Work to be completed: Leaving out each picture, transcribe the lines of the listing below exactly from the first through the line that contains "Given: Click the back arrow beside Canvas".

Excerpted records:
= Beginning of Section =

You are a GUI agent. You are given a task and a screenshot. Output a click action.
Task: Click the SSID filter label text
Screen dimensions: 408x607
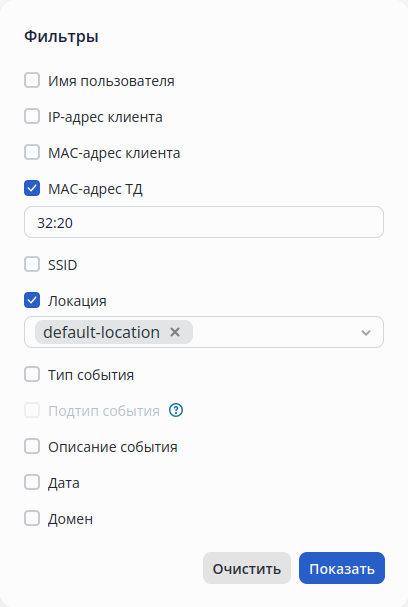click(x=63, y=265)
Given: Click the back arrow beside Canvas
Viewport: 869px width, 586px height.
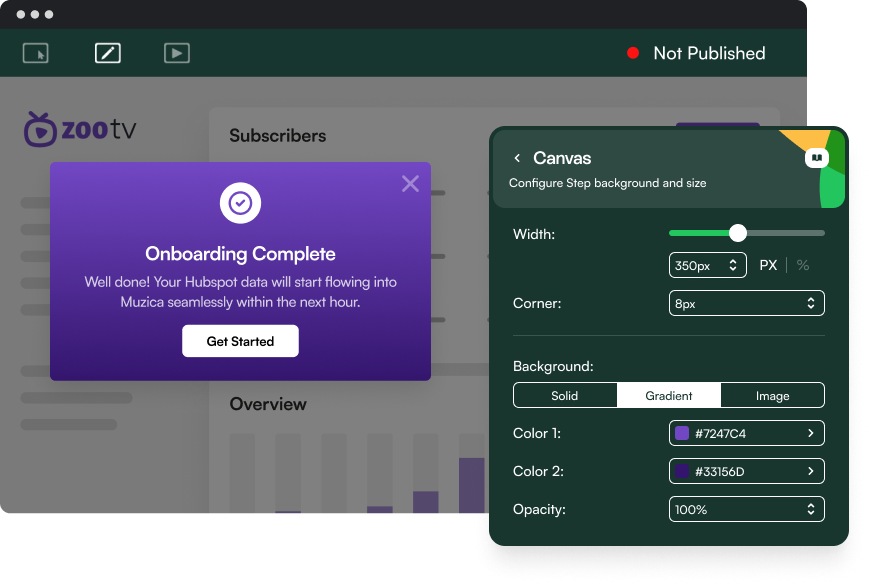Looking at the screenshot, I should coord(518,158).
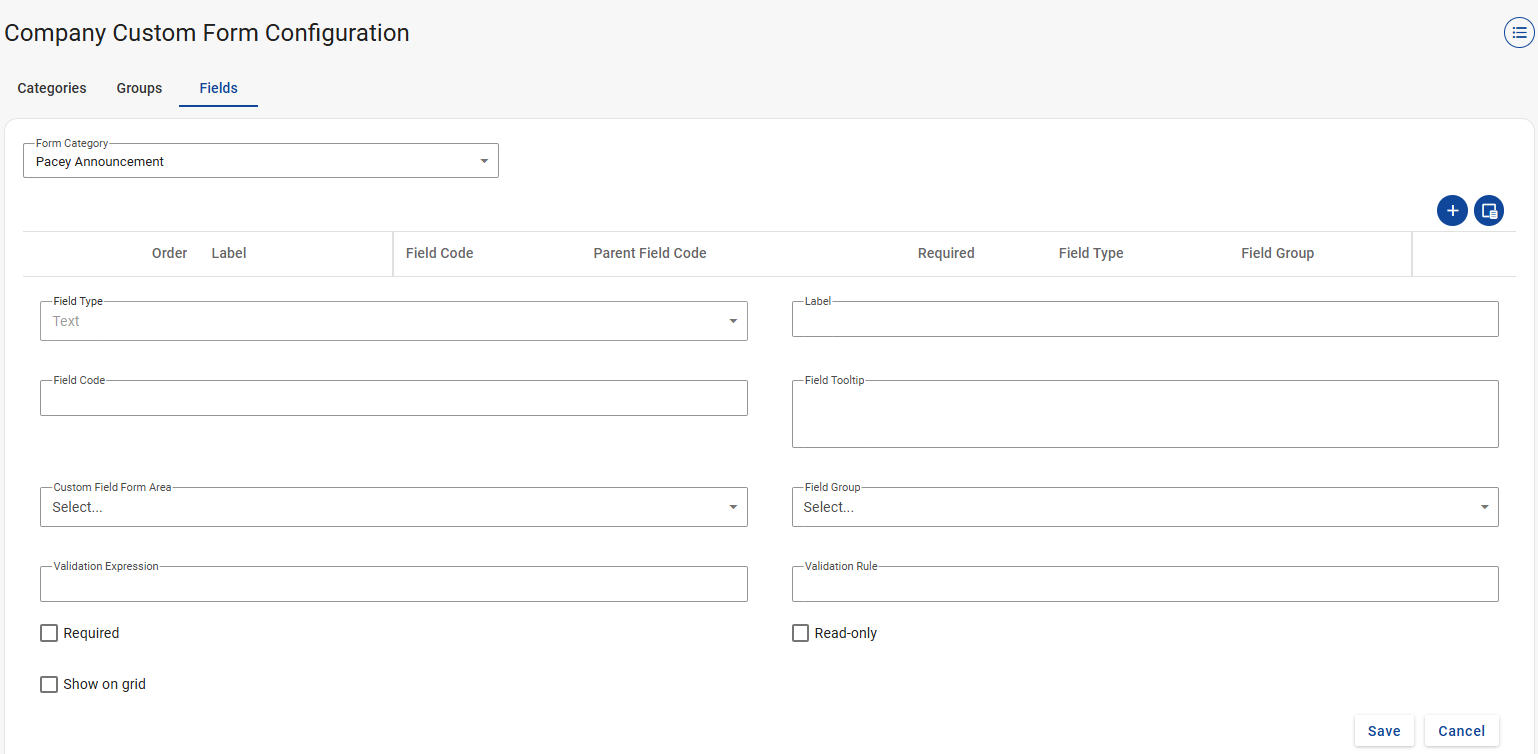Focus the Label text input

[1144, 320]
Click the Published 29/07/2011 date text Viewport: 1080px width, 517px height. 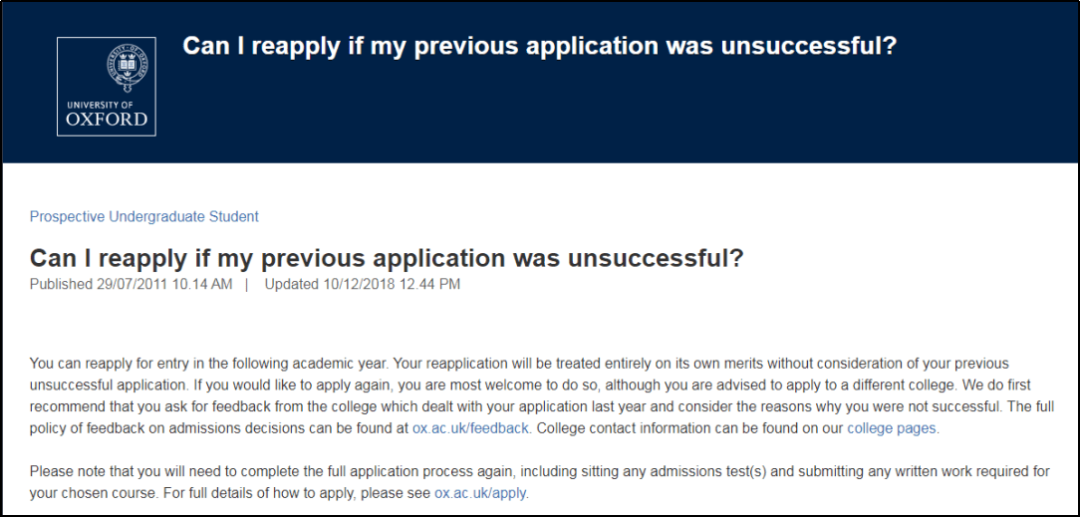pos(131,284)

= End of Section =

Exercise response:
You are a GUI agent. You are given a task and a screenshot. Output a click action.
Task: Click the SSID filter label text
Screen dimensions: 408x607
click(x=63, y=265)
Given: Click the back arrow beside Canvas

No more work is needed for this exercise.